Emory University professor Mark Bauerlein discussed his theory that the digital age, with its promise of instant communication and easy access to information, has actually produced a generation of young people (those under 30) who are less knowledgeable about the world around them and more self-absorbed than any that has preceded it.
"We keep waiting for the fruits of all of this greater knowledge and information to come forth in younger people," Bauerlein said. Yet, reading scores are down since the early 1990s, an increasing number of incoming college freshmen are placed into remedial courses, and employers complain about poor communications skills in their younger employees, he continued.
Bauerlein believes electronic messaging and social-networking (Twitter, MySpace, Facebook, etc.) have contributed to the problem, as these digital tools allow young people to remain entirely focused on themselves and their peers. Kids communicate with friends 24 hours a day about every trivial detail of their lives, Bauerlein said. This immersion in the adolescent world is preventing young people from growing up, he suggested.
In addition, Bauerlein pointed out that constant texting, with its simple sentences and peculiar grammar, has reduced this generations' capacity to write cogent arguments, read dense texts and in general perform well as students. As many as 55% of high school students study or read no more than one hour per week, he added.

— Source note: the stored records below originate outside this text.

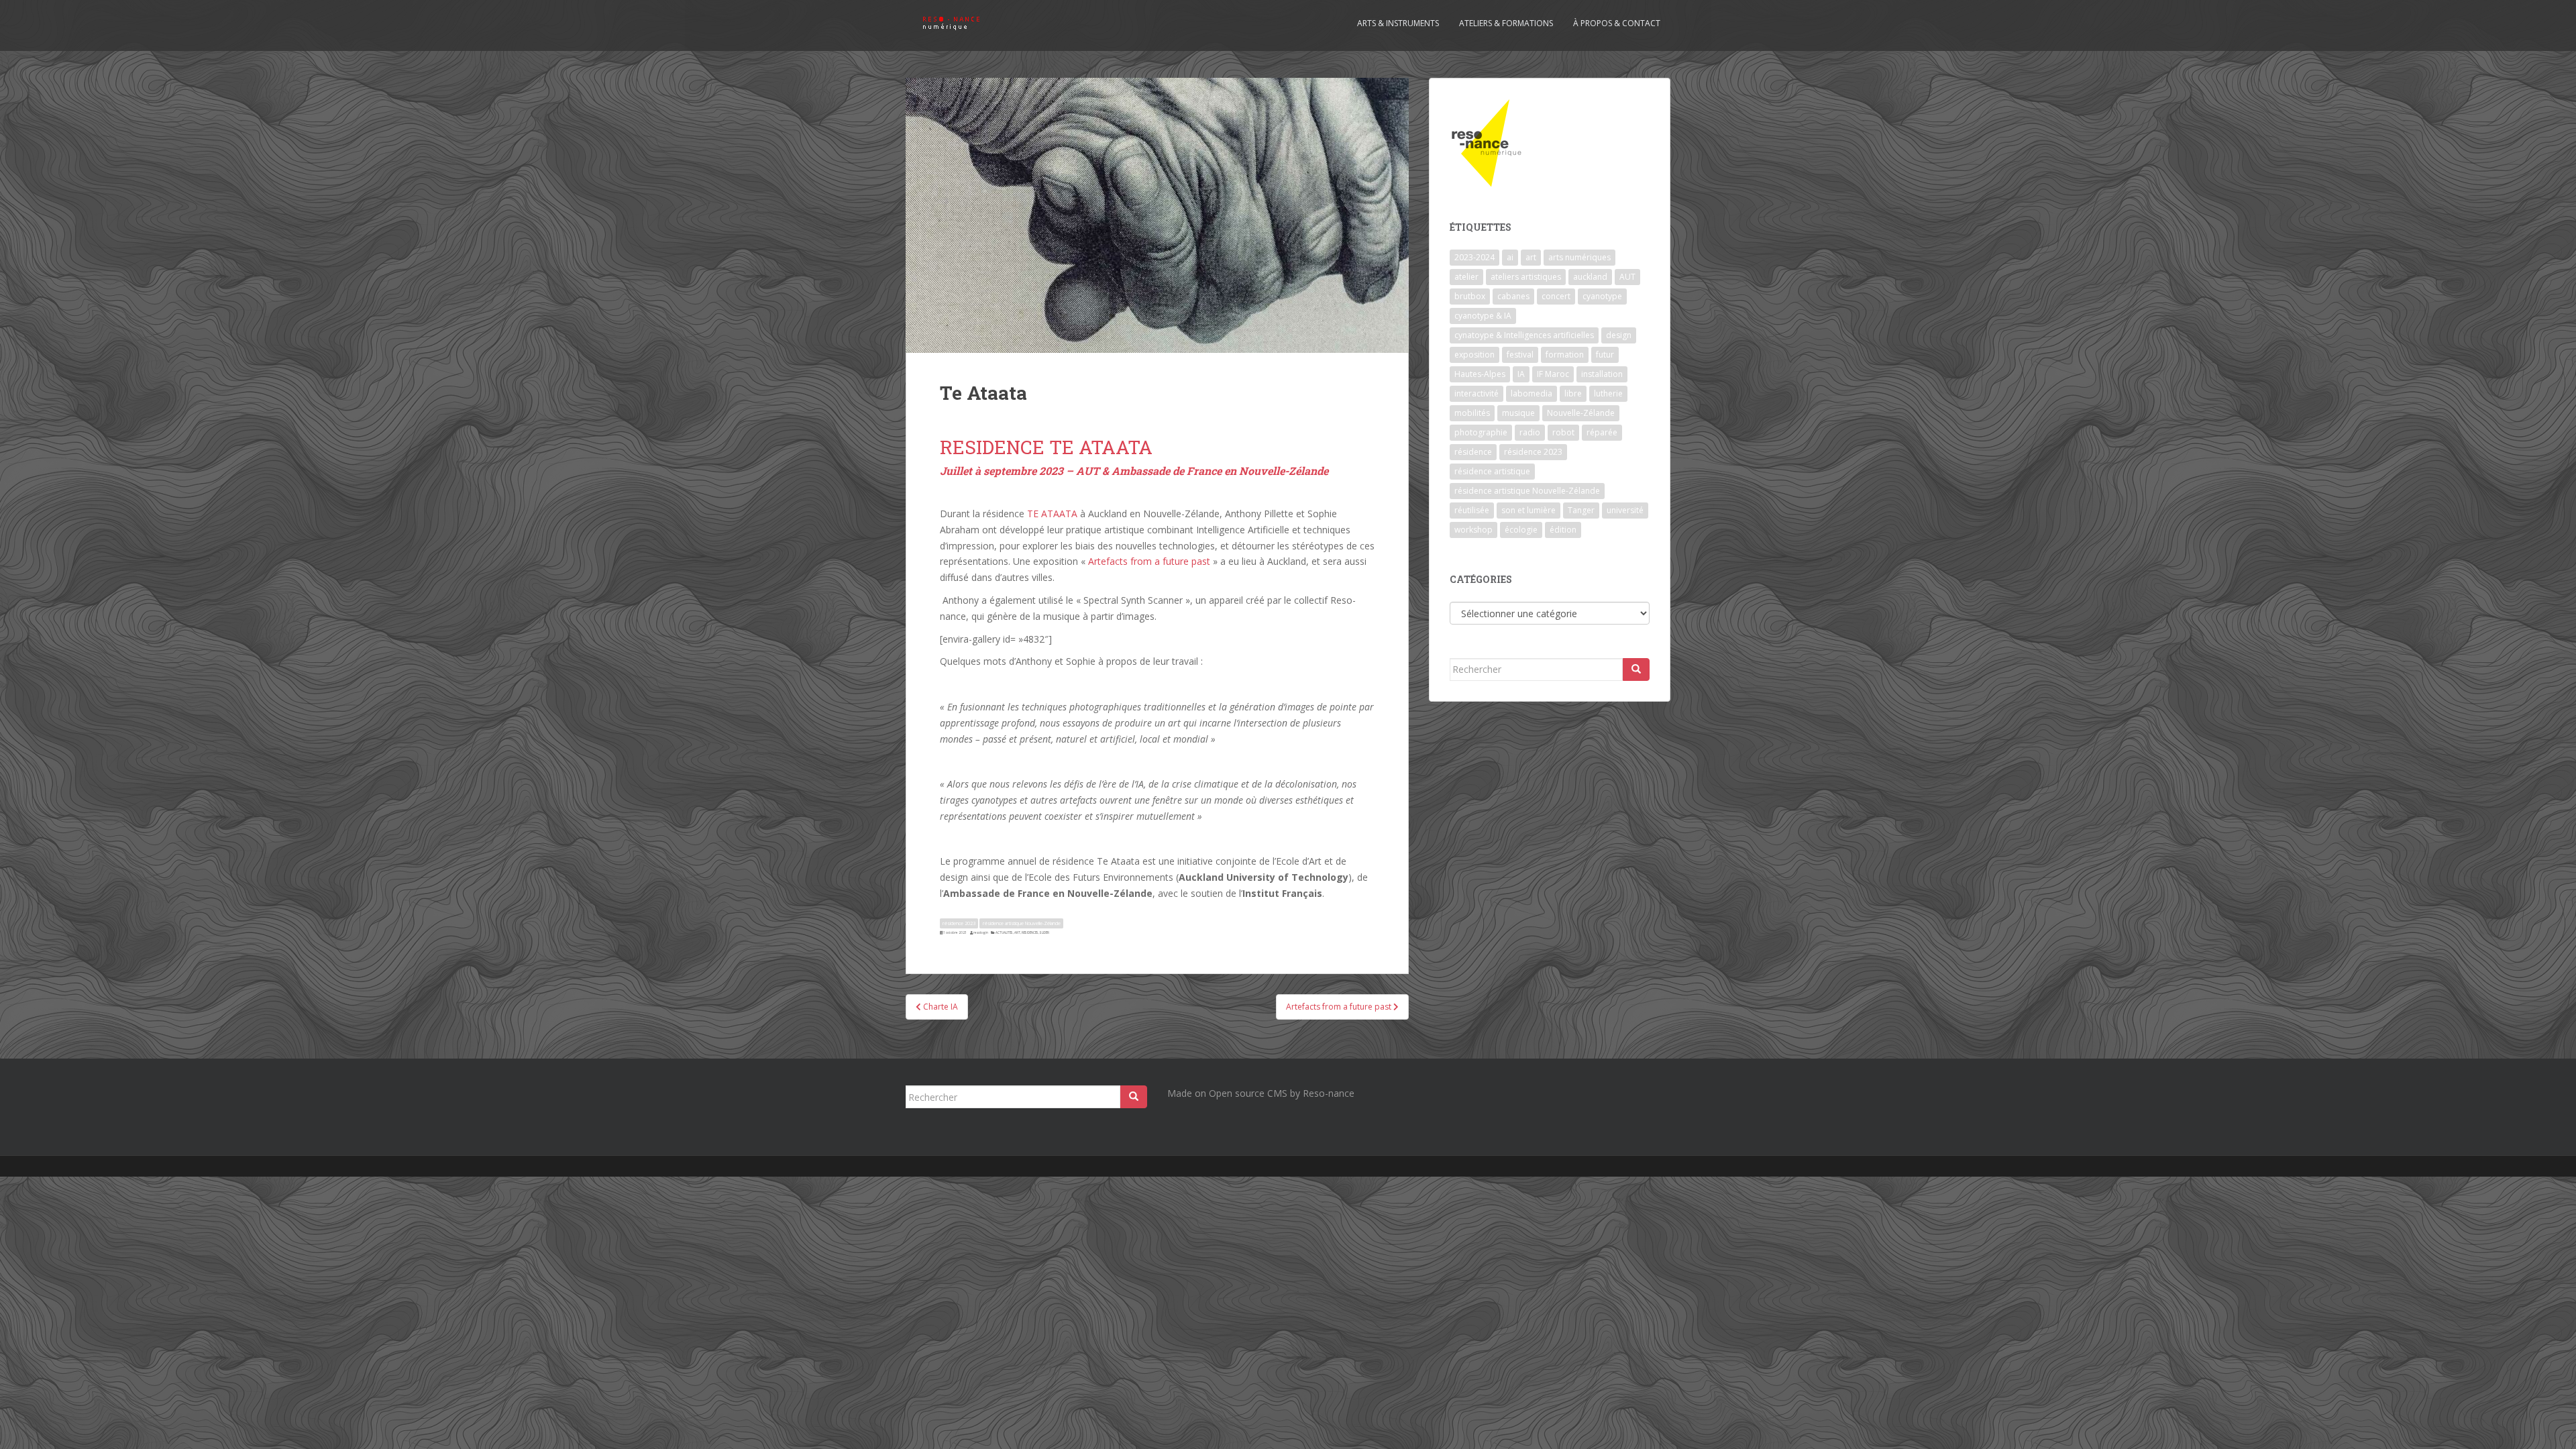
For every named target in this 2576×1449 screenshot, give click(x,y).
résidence (1473, 452)
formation (1565, 354)
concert (1556, 296)
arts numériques (1579, 257)
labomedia (1531, 393)
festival (1520, 354)
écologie (1521, 529)
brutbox (1469, 296)
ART (1017, 932)
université (1625, 510)
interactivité (1476, 393)
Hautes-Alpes (1479, 374)
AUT (1627, 276)
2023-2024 (1474, 257)
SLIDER (1044, 932)
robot (1563, 432)
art (1530, 257)
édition (1563, 529)
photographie (1480, 432)
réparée (1602, 432)
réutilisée (1471, 510)
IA (1521, 374)
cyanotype (1602, 296)
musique (1518, 413)
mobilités (1472, 413)
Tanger (1581, 510)
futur (1605, 354)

Bauerlein also expressed concern over statistics that show the number of young Americans majoring in science, math and technology has dropped over the last 20 years. A larger number of foreign born students are now seeking advanced degrees in these subjects, he said. This dramatic shift will eventually cause the United States to lose its intellectual edge to other nations, such as China and India, and ultimately diminish the country's economic power as well, Bauerlein warned.